An international design competition to reimagine how the iconic Brooklyn Bridge could be made more accessible, safer and sustainable for pedestrians and cyclists has announced the finalists.

Some of the biggest names in the international urban planning world are among the finalists in the “professionals” category (ages 22 and up) of Reimagining Brooklyn Bridge, a competition that wants to rethink one of New York City’s most popular landmarks. The competition was launched by the New York City Council and Van Alen Institute with the aim of sparking a new public conversation about New York City’s infrastructure.

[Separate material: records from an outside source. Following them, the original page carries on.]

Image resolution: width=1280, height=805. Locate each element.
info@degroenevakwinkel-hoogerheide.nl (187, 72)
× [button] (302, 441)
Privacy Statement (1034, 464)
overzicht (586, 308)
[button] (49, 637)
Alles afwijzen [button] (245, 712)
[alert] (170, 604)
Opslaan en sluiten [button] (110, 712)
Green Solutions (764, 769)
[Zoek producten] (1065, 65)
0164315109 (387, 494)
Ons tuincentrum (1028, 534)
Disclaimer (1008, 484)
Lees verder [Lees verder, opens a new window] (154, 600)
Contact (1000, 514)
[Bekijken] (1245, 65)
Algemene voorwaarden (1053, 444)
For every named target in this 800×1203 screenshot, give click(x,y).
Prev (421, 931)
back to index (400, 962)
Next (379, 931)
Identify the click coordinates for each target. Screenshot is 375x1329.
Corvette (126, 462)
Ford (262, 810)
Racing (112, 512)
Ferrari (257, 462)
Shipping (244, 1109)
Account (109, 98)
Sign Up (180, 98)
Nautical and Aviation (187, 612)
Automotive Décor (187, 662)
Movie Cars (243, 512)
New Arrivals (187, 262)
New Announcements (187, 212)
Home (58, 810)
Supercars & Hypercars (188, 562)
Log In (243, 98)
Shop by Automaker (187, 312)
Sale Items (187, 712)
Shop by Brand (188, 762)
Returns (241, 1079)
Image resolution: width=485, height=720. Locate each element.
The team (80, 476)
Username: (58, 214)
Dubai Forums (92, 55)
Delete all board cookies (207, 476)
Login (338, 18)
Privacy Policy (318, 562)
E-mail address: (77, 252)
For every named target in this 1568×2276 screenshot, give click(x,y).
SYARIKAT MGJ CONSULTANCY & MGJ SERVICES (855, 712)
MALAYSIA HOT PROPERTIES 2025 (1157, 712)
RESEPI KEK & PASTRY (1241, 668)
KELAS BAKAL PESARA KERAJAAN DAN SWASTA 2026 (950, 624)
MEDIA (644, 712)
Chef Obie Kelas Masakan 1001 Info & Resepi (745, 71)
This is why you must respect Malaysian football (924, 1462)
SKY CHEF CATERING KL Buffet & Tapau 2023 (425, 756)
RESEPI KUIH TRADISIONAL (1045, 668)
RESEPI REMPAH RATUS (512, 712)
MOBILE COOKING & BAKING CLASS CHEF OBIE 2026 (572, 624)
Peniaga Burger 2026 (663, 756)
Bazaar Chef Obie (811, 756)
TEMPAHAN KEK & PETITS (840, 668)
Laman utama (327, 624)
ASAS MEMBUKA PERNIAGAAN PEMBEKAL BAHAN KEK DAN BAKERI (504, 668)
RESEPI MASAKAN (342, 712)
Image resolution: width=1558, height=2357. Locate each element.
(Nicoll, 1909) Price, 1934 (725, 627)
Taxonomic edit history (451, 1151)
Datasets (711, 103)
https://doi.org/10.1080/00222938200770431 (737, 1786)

Bjarke Ingels Group (BIG) teamed up with Arup for their Back to the Future proposal, which seeks to remove cars and related ramps and provide more space for pedestrians, bikes and transit. It also proposes new innovations in autonomous mobility and public space design in an effort to create a stronger connection between downtown Brooklyn, Lower Manhattan and beyond.

Bridge X, from ScenesLab, Minzi Long and Andrew Nash, proposes a Brooklyn Bridge that reimagines the upper and lower decks to reclaim space for greater pedestrian and cyclist access, make room for vendors and small businesses, and offer new models of engagement with the bridge. Digital tools will enable visitors to more easily access, explore and experience the bridge.

Pilot Projects Design Collective, Cities4Forests, Wildlife Conservation Society, Grimshaw Architects, Silman and Natural Areas Conservancy joined forces for their Brooklyn Bridge Forest project, which turns the bridge into an icon of climate and social action. A dedicated bike path and reclaimed traffic lane create new space for cyclists and low-carbon transit, while biodiverse “microforests” at either end of the bridge bring nature to New York City and serve as green spaces for underserved communities.

The winner will be announced in late summer.